------ Выбранный фрагмент

Пока гильотина ленинского террора обрушивалась на других, всё было правильно в глазах Кедрова и иже с ним. Всё соответствовало удобной, извиняющей любые зверства логике "классовой борьбы". Когда, кроме улиц и площадей, гильотина "украсила" собой и кремлёвский дворик - вот тогда всполошилось целое племя циников и палачей. Ведь террор с какого-то момента принял непредсказуемый характер и мог поглотить даже их, вдохновенных создателей этого чудовищного, беспрецедентного по своим масштабам в истории цивилизации "аппарата бессудных расправ, угнетения и террора".

------------
------ Выборка материала

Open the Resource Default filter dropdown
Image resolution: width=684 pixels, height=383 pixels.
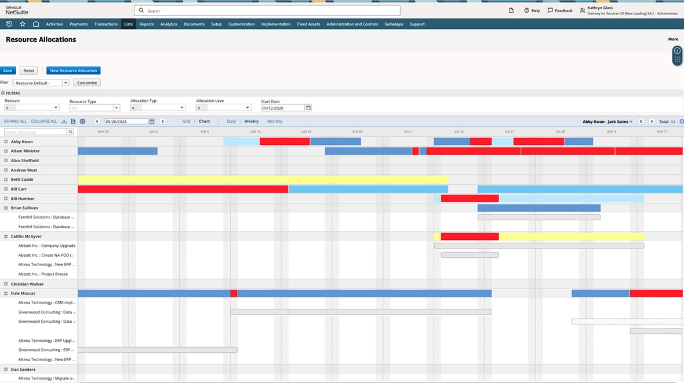click(66, 83)
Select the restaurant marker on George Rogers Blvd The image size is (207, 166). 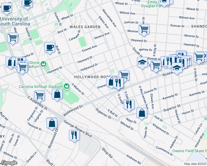point(74,135)

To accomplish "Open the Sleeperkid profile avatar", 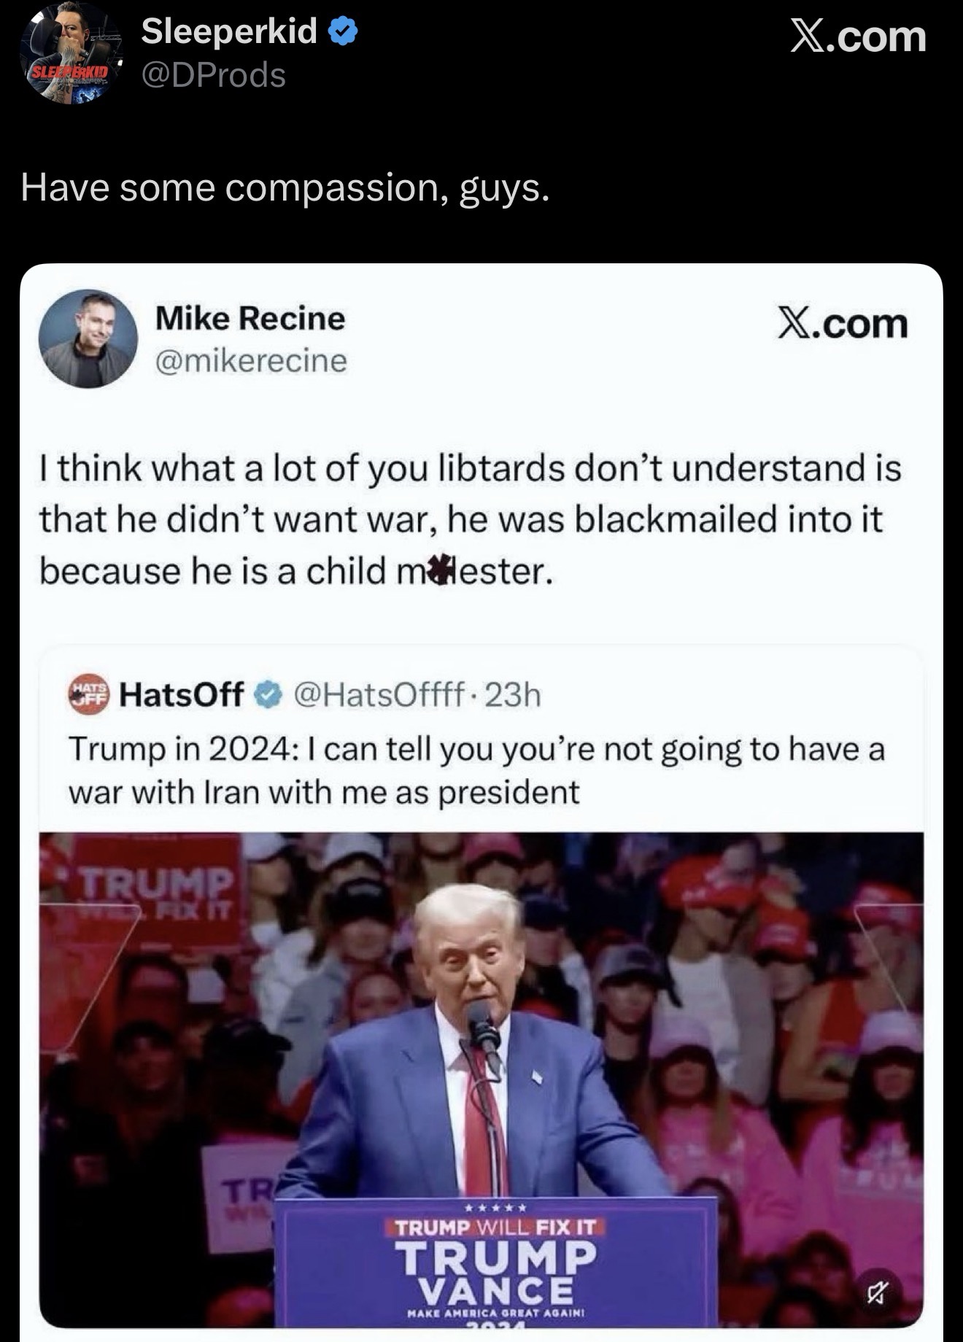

------------

▸ Задания к упражнению:
a) Ответьте на вопросы по фрагменту о ленинском терроре.
(i) Какой логике, согласно фрагменту, всё соответствовало, пока гильотина обрушивалась на других?
(ii) Что, кроме улиц и площадей, «украсила» собой гильотина?
(iii) Какой характер с какого-то момента принял террор?
b) Напишите продолжение фрагмента о ленинском терроре, начав сразу после его последнего предложения.

▸ Ваши ответы:
a)
(i) Удобной, извиняющей любые зверства логике «классовой борьбы».
(ii) Кремлёвский дворик.
(iii) Непредсказуемый.

b)
Имя другого героя, прославившегося подвигами на ниве "бессудных расправ", не столь известно, как Кедрова. Ни в советской энциклопедии, ни в каких- либо других советских источниках мне не удалось найти биографических сведений о нём. Тем не менее, в страшных анналах большевистской жестокости, в книгах "ЧК", "Красный террор в России", в сборниках документов "Минувшее" и др. имя Саенко упоминается довольно часто и всегда с перечислением тех зверств, которыми отличился он в годы "красного террора".
До нас дошла и фотография Саенко. С фотографии смотрит на нас усатый мужчина с сжатыми скулами, в военном френче, с папахой на голове. Левой рукой Саенко сжимает шашку. Какой страх должен был испытывать фотограф перед этим суровым, неулыбчивым человеком. Он, наверняка, отдавал себе отчёт в том, что перед ним Саенко, комендант харьковской ЧК, слава о жестокости которого прокатилась тогда по всей Украине.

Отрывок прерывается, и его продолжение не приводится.